People who have been unfortunate enough to experience a cataclysmic sonic event, like a bomb going off nearby, undergo something called “temporary threshold shift,” where for a short period of time (usually a day or two) their hearing is muffled and everything is quieter than normal. Some people also experience this shift from attending some kind of entertainment event, like a musical concert or festival. The bad news is that, while the person’s hearing will readjust to something like “normal,” their hearing will never return to what it was before the event. In other words, once you experience temporary threshold shift, you have also suffered some noise-induced hearing loss. And remember, NIHL is permanent.

If a person is listening to earbuds at a level that is causing temporary threshold shift (which is possible given the volume-producing ability of today’s earbuds), each time they do this, they’re causing themself permanent hearing loss.

The Rule of 6

Given the cacophony of loud sounds swirling through our society on a daily basis, listening to music for pleasure shouldn’t be yet another cause of hearing loss. If we attend concerts, it’s always important to wear earplugs, and with earbuds we can follow the simple rule of 6: don’t turn your device up above 60% of its potential volume.

Don’t Turn Music Up, Turn Noise Down

If you need to drown out outside sounds, invest in noise-cancelling headphones. These devices have a microphone and processor inside that creates a representation of the sound that’s coming in from the outside, and flips it out of phase. Basically, this means that if the sound is creating 80 dB of noise outside, the headphones generate 80 dB of sound in the opposite direction, so that by the time both the outside sound and the headphone-generated opposite sound reach your ears, when you add them together (80 dB plus -80 dB), you get 0 dB of noise.

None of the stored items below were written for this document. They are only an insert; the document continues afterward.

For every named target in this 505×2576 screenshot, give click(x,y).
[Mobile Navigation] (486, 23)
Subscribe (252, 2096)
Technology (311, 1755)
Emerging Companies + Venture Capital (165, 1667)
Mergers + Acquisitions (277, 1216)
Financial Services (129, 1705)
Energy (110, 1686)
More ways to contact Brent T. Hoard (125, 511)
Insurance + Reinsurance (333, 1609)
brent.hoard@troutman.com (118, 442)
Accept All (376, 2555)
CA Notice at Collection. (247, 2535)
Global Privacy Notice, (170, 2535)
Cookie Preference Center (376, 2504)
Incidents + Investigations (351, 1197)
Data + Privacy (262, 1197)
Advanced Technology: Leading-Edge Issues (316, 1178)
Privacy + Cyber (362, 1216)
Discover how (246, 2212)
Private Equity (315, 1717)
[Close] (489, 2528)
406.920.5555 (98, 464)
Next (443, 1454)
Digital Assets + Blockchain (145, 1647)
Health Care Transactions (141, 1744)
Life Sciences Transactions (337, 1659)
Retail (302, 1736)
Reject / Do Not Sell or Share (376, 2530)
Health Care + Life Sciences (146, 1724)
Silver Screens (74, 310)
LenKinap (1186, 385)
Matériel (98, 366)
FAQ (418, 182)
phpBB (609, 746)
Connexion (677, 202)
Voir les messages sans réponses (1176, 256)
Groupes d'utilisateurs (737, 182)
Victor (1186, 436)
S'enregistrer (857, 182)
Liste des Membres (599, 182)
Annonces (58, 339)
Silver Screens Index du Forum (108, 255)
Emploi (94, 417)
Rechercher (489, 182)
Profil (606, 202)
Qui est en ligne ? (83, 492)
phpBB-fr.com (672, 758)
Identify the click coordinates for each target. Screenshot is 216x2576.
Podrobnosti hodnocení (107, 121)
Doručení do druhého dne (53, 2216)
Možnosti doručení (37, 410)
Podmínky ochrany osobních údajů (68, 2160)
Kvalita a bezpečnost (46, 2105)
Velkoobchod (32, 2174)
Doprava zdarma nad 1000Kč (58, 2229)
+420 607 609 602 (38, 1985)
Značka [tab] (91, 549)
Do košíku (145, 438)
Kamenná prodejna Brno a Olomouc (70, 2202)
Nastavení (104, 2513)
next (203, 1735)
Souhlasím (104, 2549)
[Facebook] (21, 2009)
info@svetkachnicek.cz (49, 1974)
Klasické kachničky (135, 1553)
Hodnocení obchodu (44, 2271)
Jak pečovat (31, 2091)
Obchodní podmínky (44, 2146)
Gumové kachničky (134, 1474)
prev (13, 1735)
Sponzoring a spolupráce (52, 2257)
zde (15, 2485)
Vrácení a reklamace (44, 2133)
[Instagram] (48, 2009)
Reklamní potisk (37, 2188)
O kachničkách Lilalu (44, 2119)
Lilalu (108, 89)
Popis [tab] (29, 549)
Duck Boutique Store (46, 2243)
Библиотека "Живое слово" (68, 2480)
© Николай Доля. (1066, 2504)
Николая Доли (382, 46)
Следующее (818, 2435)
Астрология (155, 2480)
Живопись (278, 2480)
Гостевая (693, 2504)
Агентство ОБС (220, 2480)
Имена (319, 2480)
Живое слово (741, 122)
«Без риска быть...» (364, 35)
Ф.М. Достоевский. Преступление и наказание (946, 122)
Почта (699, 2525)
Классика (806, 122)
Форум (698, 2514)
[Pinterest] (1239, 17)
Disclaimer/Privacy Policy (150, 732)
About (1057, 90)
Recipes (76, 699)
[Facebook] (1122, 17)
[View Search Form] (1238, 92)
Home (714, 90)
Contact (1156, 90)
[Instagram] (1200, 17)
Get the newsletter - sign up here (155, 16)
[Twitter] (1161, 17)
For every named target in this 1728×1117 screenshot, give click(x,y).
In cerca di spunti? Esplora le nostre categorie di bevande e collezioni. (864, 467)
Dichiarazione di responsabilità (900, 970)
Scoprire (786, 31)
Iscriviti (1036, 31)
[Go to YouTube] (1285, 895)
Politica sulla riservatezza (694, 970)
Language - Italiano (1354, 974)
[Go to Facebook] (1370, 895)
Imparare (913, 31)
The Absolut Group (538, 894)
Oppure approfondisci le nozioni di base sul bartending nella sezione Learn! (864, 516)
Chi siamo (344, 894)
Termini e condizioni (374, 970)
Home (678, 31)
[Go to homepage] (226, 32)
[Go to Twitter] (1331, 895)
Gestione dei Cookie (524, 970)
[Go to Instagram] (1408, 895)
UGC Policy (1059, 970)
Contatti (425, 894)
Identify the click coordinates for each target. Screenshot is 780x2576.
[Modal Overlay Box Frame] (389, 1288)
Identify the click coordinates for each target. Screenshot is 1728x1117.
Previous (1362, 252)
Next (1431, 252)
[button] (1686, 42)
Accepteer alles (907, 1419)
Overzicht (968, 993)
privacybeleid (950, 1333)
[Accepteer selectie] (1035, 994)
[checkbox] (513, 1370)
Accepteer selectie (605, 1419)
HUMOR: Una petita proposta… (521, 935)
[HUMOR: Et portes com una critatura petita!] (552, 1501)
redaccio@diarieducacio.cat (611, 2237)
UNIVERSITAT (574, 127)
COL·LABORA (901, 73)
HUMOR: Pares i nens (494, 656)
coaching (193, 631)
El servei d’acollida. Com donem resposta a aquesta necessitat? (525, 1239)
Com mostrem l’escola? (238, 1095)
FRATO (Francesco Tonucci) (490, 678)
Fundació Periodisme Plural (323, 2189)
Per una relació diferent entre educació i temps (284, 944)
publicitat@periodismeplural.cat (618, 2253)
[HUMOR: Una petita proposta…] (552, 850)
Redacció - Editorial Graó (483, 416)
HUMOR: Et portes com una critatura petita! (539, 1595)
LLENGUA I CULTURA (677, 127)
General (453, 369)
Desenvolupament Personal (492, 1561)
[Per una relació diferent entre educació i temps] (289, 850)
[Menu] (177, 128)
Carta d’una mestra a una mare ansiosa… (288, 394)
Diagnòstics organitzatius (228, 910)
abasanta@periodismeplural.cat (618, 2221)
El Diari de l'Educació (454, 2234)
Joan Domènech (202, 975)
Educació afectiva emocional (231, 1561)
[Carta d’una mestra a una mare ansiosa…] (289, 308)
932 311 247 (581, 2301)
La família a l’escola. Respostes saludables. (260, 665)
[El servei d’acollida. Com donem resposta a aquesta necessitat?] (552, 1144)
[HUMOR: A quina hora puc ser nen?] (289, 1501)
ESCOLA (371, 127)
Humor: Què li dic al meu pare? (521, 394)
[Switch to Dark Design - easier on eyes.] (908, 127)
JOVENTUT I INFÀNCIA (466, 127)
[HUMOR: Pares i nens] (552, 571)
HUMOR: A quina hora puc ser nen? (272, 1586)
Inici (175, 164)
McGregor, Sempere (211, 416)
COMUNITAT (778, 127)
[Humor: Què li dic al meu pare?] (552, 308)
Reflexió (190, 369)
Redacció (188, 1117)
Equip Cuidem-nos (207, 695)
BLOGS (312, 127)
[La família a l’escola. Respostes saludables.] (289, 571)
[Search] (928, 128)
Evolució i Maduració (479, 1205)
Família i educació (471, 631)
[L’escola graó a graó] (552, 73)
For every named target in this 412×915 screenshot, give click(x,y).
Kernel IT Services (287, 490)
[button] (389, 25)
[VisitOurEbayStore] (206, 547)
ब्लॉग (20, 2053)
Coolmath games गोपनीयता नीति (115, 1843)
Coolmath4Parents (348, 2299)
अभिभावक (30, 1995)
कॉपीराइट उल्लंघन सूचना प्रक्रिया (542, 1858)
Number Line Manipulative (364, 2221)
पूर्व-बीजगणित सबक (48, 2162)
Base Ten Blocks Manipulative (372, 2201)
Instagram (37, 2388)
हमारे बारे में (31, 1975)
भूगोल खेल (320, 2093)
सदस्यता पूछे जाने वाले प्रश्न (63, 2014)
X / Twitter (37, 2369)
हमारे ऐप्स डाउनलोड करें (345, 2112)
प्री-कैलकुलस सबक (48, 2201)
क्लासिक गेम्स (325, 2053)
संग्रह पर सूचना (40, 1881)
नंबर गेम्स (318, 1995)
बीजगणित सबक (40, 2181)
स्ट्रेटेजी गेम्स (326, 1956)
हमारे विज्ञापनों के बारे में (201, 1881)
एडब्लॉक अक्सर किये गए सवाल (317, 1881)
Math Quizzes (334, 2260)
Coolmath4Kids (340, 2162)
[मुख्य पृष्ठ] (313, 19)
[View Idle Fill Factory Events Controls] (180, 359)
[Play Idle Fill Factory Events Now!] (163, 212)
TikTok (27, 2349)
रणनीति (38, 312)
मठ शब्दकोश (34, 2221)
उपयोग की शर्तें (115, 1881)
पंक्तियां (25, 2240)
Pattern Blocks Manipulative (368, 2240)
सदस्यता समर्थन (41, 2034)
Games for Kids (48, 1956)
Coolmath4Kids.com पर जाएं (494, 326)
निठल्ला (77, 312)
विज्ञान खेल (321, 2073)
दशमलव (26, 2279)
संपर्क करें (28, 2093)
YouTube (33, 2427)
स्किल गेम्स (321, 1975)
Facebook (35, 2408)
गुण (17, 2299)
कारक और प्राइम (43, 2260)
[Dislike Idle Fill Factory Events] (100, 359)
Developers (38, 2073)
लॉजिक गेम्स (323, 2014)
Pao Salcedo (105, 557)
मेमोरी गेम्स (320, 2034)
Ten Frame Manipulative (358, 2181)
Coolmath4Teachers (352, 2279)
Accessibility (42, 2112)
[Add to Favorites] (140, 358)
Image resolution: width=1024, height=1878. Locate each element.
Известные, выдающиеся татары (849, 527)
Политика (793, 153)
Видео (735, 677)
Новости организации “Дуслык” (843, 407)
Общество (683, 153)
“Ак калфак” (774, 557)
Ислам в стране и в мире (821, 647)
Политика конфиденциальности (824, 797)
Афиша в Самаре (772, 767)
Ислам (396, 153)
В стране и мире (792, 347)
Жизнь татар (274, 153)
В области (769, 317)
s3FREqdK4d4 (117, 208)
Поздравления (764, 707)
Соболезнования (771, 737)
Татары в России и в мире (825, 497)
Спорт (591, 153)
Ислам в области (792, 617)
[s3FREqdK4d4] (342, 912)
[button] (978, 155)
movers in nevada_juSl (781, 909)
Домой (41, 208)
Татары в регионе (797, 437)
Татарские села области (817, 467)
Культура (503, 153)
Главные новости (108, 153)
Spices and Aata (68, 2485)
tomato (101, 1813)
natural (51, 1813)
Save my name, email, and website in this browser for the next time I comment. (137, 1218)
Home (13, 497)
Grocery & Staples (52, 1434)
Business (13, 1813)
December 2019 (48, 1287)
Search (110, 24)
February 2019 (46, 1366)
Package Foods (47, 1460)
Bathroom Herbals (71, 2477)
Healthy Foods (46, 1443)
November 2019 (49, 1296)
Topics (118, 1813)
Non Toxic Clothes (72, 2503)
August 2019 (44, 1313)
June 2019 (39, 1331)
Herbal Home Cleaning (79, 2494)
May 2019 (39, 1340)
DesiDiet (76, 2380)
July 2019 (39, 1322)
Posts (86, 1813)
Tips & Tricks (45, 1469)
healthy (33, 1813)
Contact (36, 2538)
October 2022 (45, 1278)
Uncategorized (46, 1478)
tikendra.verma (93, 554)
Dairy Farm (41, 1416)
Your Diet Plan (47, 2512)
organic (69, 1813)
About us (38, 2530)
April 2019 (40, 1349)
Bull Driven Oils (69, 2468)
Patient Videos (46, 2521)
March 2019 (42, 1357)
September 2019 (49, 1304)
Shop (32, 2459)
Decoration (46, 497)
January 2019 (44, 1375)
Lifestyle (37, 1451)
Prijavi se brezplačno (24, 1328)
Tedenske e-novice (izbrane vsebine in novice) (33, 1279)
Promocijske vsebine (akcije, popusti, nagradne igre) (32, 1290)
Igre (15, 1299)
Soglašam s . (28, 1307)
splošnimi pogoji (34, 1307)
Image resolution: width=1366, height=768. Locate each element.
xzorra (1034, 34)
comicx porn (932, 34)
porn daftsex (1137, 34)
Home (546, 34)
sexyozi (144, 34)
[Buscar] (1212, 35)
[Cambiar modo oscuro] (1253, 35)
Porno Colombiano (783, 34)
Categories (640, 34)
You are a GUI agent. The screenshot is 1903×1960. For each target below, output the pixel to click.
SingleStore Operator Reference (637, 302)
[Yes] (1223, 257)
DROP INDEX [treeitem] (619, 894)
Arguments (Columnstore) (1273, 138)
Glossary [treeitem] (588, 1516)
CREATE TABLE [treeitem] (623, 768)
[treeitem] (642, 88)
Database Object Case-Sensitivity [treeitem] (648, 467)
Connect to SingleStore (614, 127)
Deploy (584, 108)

Earplugs, Earplugs, Earplugs

In addition to keeping our earbuds at reasonable levels, we should always carry a set of earplugs. For the serious music enthusiast, custom-molded earplugs might be a good option. What makes them custom is that an audiologist takes a mold of your ear canal and creates a silicone device that sits inside it, perfectly fitted to only your ear. This silicone device has a receptacle for a variety of attenuators of various degrees, ranging from 3 dB to 30 dB of reduction. If you’re attending a concert, maybe 15 dB of reduction would be good. If it’s an extremely loud concert or you’re going to a shooting range, maybe you want the 30 dB of reduction.

If you’ve ever worn regular earplugs, you know they attenuate different areas of the frequency spectrum to different degrees, taking more highs out than lows. With custom earplugs, the full frequency range keeps its usual relationship, it’s just all quieter. This makes it much easier to do what you do normally without feeling like you’re missing something.